Tengo en mis notas a la Fundación Miguel Castillejo, que el pasado Día de Andalucía ofreció un concierto inolvidable con el genial violinista Francisco González Márquez en la sede de la plaza de las Doblas. Y en mis apuntes está Puente Genil, no solo capital del membrillo, sino que también es la ciudad del bolillo. Hilando siempre muy fino, mientras suenan los palillos de las que bordan. Un día me dijo Blanca del Rey en su tablao: «¡Cómo suenan en Córdoba los palillos!».
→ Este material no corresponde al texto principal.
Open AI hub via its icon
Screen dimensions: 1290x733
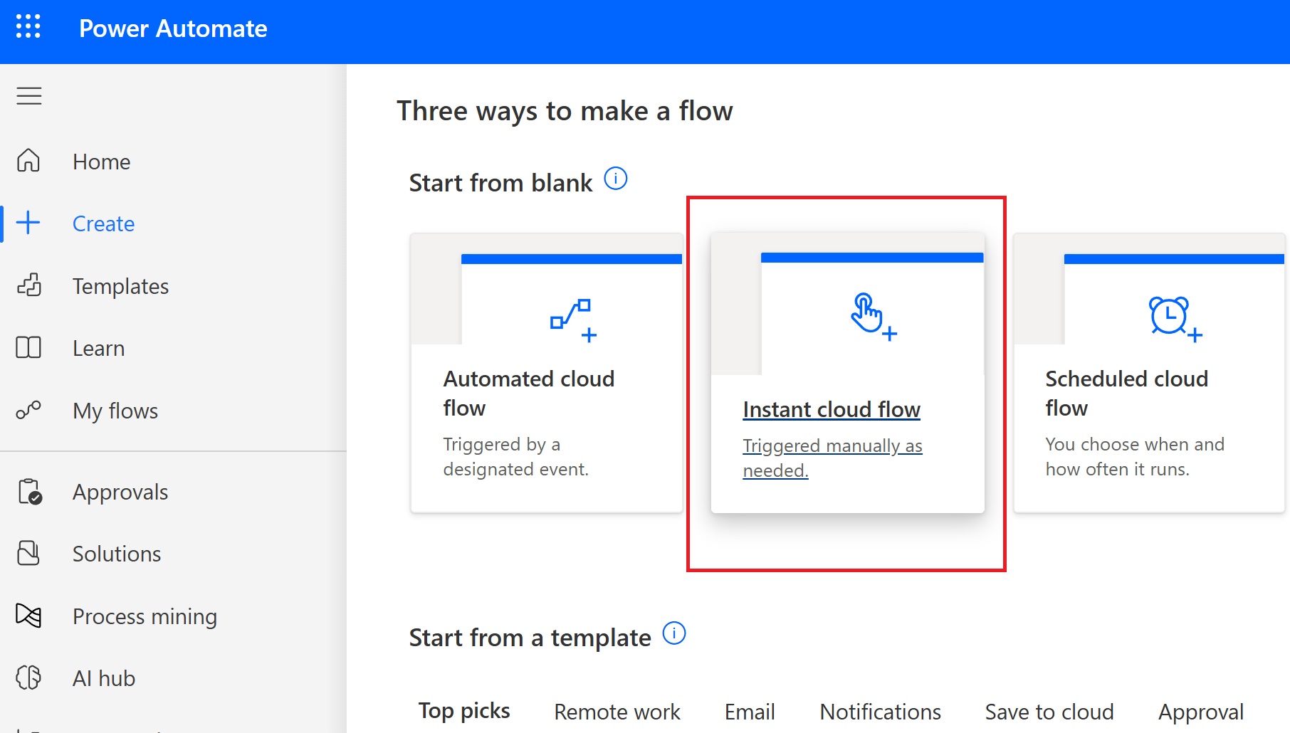click(28, 677)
Vicente Amigo, que ha pasado por Granada, que es tierra de la guitarra, como lo es Córdoba, puso a la gente de pie. Se lo comían a besos. Y eso que Granada llora poco y besa menos, pero lo que es cierto, y va el refrán para el punto final, es que la primavera la política altera. Y la sangre regenera. Ya está a un paso la Semana Santa, ya se nota, que muy buena cofrade es la ciudad de Córdoba.